For me, gratitude is a means of focusing on what is good. By recognizing and acknowledging what is good and what I appreciate, I have re-mapped how my brain and my body react to what is going on in my life. I am calmer and happier, and I venture that I’m a lot nicer to be around.
How to Begin a Practice of Gratitude
Perhaps your interest is piqued enough to give it a go and begin a gratitude practice. In order to get your practice off to a good start, here are a few tips:
What Makes You Feel Grateful. Begin with a slam dunk – something that will reliably make you feel really grateful. It needs to be personal to you and it must invoke the feeling of deep gratitude. That could be your children’s health, your partner, your home – anything, really that makes you feel truly grateful.
Gratitude as a Feeling. Thinking that you are grateful for something is great, but it’s not enough. In order to rewire your way of being, and achieve the most benefit from the practice, you need to feel grateful. If you’re not feeling grateful for the gratitude items on your list, re-draw your list.
Practice Gratitude.

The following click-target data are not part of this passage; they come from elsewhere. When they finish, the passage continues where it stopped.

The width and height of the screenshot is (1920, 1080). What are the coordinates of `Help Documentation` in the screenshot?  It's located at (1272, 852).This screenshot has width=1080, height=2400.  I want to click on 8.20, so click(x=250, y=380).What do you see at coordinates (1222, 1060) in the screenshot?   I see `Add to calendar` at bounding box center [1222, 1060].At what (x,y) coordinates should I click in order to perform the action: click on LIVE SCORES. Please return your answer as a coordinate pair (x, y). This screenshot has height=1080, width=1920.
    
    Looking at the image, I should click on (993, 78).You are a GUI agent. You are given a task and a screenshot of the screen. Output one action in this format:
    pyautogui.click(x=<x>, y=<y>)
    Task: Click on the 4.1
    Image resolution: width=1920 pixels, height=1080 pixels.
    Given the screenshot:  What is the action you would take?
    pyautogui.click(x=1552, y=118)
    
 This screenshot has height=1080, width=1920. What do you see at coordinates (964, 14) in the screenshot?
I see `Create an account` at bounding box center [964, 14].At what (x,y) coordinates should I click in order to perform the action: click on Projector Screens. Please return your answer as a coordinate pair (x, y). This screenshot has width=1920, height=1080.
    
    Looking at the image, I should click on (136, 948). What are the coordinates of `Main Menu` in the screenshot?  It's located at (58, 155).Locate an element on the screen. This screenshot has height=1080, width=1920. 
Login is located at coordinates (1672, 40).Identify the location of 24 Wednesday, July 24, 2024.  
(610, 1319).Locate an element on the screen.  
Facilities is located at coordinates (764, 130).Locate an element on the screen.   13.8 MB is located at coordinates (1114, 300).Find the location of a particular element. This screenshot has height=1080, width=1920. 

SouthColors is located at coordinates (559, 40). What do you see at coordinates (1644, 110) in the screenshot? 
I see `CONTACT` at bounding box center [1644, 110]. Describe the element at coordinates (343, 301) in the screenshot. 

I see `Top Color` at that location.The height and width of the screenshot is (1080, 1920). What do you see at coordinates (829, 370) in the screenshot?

Spend a few minutes every day in a quiet place where you will have some privacy with your own thoughts and feelings. In that space, enumerate to yourself the things for which you are grateful. It can be out loud or it can be in your head. If you’re a writer, write it down in your journal. There’s no one right way to express it other than to feel it. The important thing is that you do it every day (or as close to every day as you can).
Build on Gratitude. Once you get the hang of it, mix it up. What are you grateful for today? Perhaps it’s the stranger who showed you a kindness, or the thing you learned or a synchronicity in your day.
Express Gratitude. When you experience a moment in your life where you feel gratitude, express it! Don’t wait to add it to your list. Say “thank you” to the people who give your life a boost, and mean it. Let the feeling of that gratitude exude from you as you say thank you.
If You Could Use More Inspiration…
I recommend Oprah Winfrey’s two-part interview of Brené Brown on the Super Soul Sunday Podcast from August 7, 2017. If you’re looking for a more scientific approach, check out the HeartMath® Institute at www.heartmath.org or www.greggbraden.com.